Hi @mirfan,
I am not sure I one hundred percent understand what you are trying to do. If i understood correctly, you want to test different combinations of features (ex: once petal_length + sepal_length and another time just petal_length) as well as different hyper-parameters (learning rates, etc). In which case, I don’t think there is a need for running a single data science pipeline several times. I solved a similar issue for training a lightgbm model using a for loop for the features and sklearn’s GridSearchCV. I inserted the features and the hyperparamters I wanted to use inside the parameters yaml file as so:
target: "SumQuantity"
feature_sets:
[
["Weekday", "Week", "Year",]
["Weekday", "Week", ]
["Weekday", "Week", ]
]
model_parameters:
boosting_type: ["gbdt", "goss", "dart"] ,
objective: ["regression"]
learning_rate: [0.01, 0.05, 0.1]
num_iterations: [100]
num_leaves: [10, 20, 30]
feature_fraction: [0.9]
verbose: [-1]
The I created the following training node inside my ds pipeline:
def train_model(
X_train: np.ndarray, y_train: np.ndarray, X_test: np.ndarray, y_test: np.ndarray, parameters: Dict
) -> [lgb.LGBMRegressor, pd.DataFrame]:
"""Train the regression model.
Args:
X_train: Training data of independent features.

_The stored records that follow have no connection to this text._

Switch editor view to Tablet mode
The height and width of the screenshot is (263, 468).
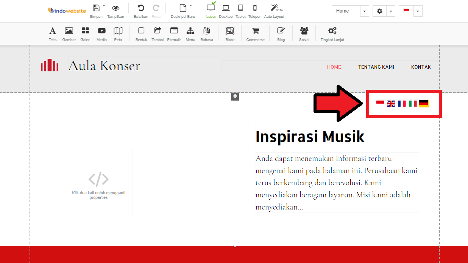coord(240,11)
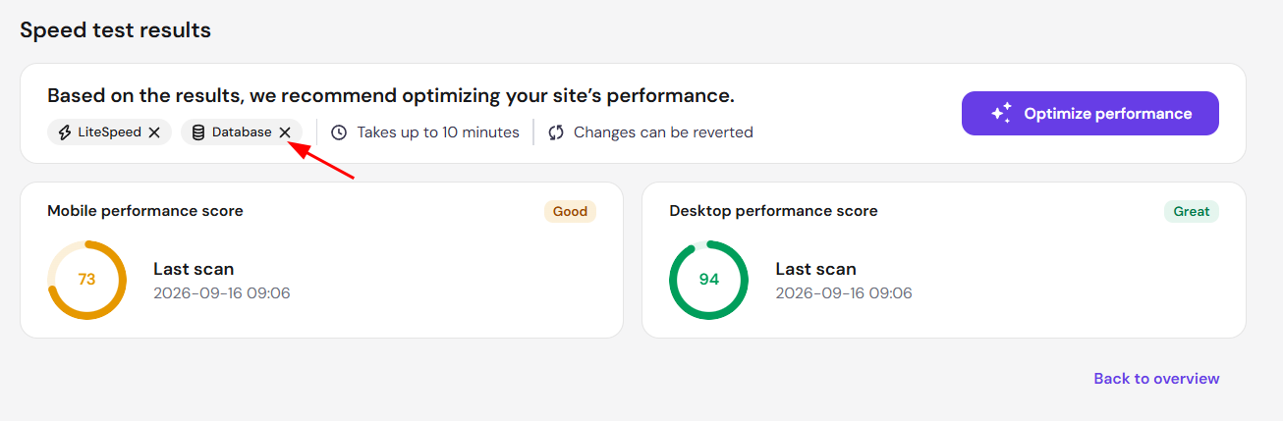Select the Great badge on the desktop card

coord(1192,211)
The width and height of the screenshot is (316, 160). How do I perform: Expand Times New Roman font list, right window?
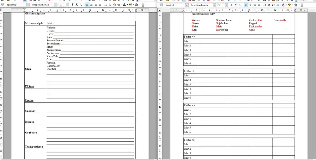coord(214,5)
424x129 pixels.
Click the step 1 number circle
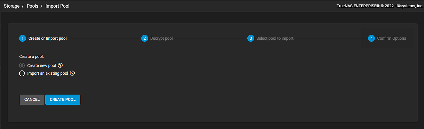[22, 38]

y_train: Training data for DailyQuantity.
Returns:
Trained model.
"""
model_parameters = parameters["model_parameters"]
estimator = lgb.LGBMRegressor()
grid = GridSearchCV(estimator, model_parameters, cv=6)
gbm.fit(X_train, y_train)
logger = logging.getLogger(__name__)
logger.info("Best: %f using %s" % (gbm.best_score_, gbm.best_params_))
cv_results = pd.DataFrame.from_dict(gbm.cv_results_)
return [gbm, cv_results]
I havent added it in the code snippet, but you would need to loop through your feature sets. Hope this helps!